Namun mendadak keluarlah perisai api dari belakang mantel angkuhnya. Sekejap setelahnya, sebuah misil listrik datang menerjang ke arahnya dan menabrak perisai tersebut detik itu juga.

"Wah serangan kejutan, kamu belajar dengan baik Parjanya, aku bangga." Bisik Amartya, matanya sayu, ia hampir saja tersenyum.

Namun apa yang tak ia sangka, ribuan misil sihir kemudian datang melayang-layang, berterbangan menelusuri udara.

"DINDIANG PARISAI!" Seru keras Amartya, suara lantangnya mengguncang telinga tiap Dubalang di sana.

Para Dubalang Parisai pun membuat barisan rapat dengan perisai berlian mereka berjajar, membuat dinding-dinding kolosal perkasa, lalu dengan kokohnya menghadang setiap sihir yang tertuju pada mereka.

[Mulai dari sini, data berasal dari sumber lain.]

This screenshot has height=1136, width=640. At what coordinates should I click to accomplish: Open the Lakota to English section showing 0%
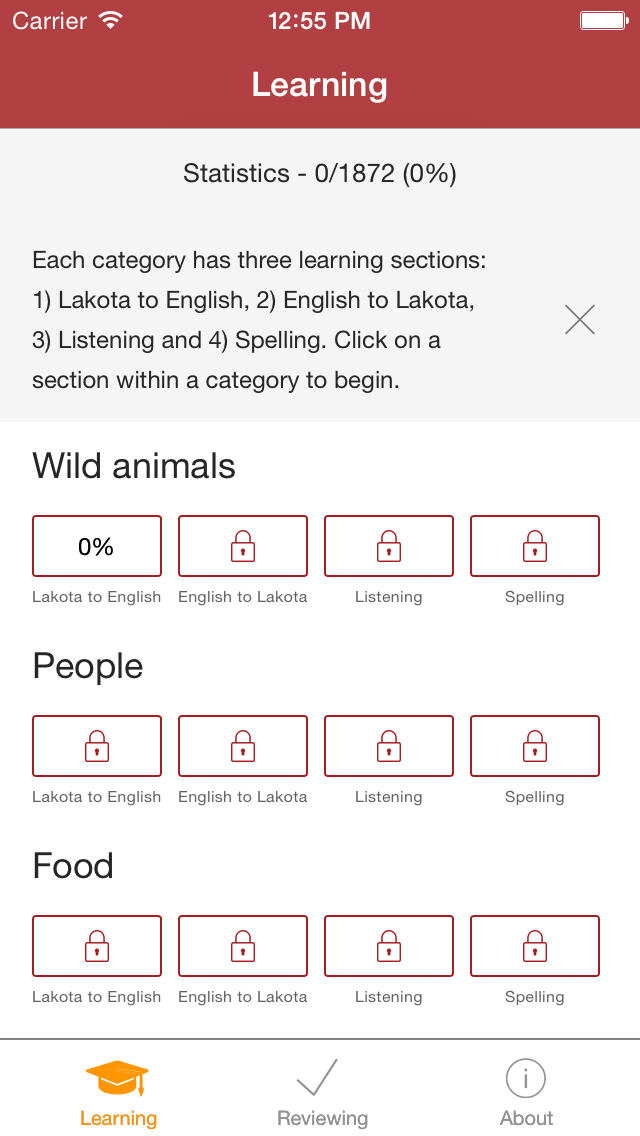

Salah satu hal unik dari Ambawak adalah perisai mereka tak hanya melindungi apa yang tertutupi perisai tersebut, melainkan satu daerah besar yang lebarnya dua sampai lima kali lipat besar perisai mereka tergantung dari kemampuan masing-masing. Dan para Dubalang dalam kasus ini, merupakan petarung dengan kemampuan tertinggi di kalangan Ambawak.

Di tengah semua itu, sihir mulai terlihat terjun dari Angkasa, walau hanya untuk menemukan dirinya terhadang oleh atap sihir raksasa yang dibuat Lishmi demi memastikan pertarungan ini tetap terjadi sejajar di Daratan.

"Ah sial, benar-benar merepotkan!" Gerutu Parjanya.

"AHAHAHA! Selamat datang di medan perang, Parjanya!"